NB: We didn't observe such a difference when running a similar code in Chrome DevTools (but maybe Chrome measuring tools are not the same as heapdump?)

[bnoordhuis]

I don't really see anything out of the ordinary here. The .stack property of the Error object retains the captured stack trace. A stack trace is on the order of one kilobyte, so 50,000 stack traces are about 48 MB.

If you're wondering why the snapshot for BigObj is so much smaller, the elements in the embedded array all point to the same string literal ("mlkj") so the object graph is really simple. If you change it to this.x.push("mlkj" + i), you'll get a much bigger snapshot (also because of all the strings you're creating, of course.)

[sebastien-mignot]

@bnoordhuis an array containing 1000 refs to the same immutable string literal is on the order of one kilobyte. so it should have the same problem.
I'll test your idea anyway to see if that increase a lot the heap, but even if it does, that would mean the local variable "err" is not correctly garbage collected (possibly because of the closure), which would be an even bigger nodejs bug...

[bnoordhuis]

an array containing 1000 refs to the same immutable string literal is on the order of one kilobyte. so it should have the same problem.

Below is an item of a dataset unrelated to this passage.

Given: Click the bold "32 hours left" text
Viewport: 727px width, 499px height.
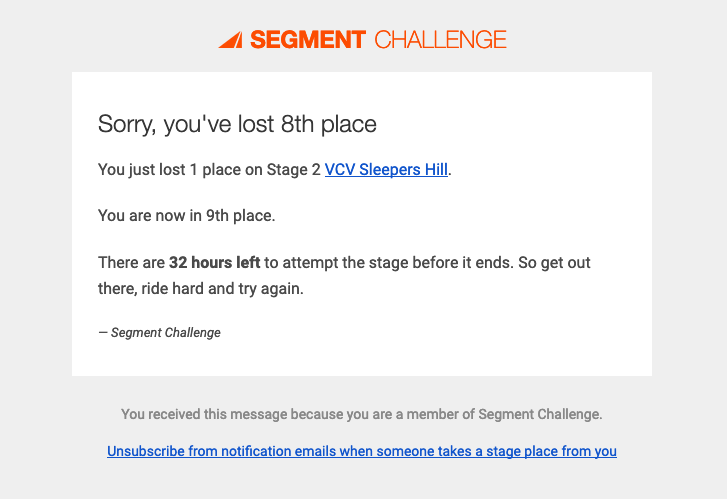Looking at the screenshot, I should tap(214, 262).
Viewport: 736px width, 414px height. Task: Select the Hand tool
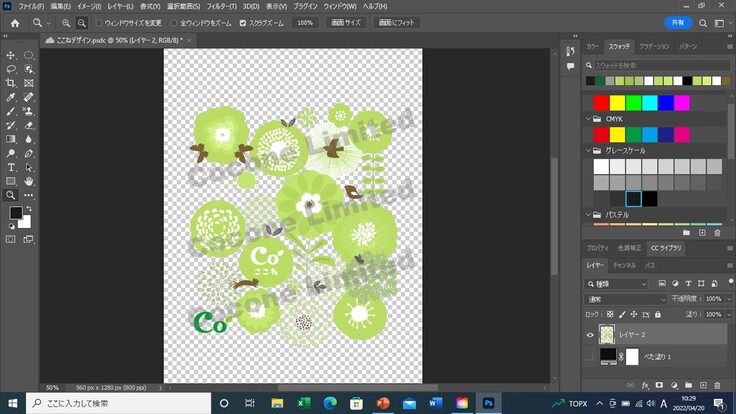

In memory, but the presentation in the snapshot is - in principle - much simpler, it's just the same edge many times over. That said, I just ran the example and I ended up with a 1.3 GB snapshot...

I'll test your idea anyway to see if that increase a lot the heap, but even if it does, that would mean the local variable "err" is not correctly garbage collected (possibly because of the closure), which would be an even bigger nodejs bug...

Yes, the closures keep the objects alive but I don't see how that is a bug. How would you expect it to work otherwise? The GC can't free the err objects when the closures are still reachable.

[sebastien-mignot]

@bnoordhuis For the difference between the size in ram and the representation in the snapshot, that's true, but we opened the snapshot each time in chrome dev tool where it shows the actual size on disc. It was different that 1.7 and 6.4, but in the same order, so I don't think that's the pb.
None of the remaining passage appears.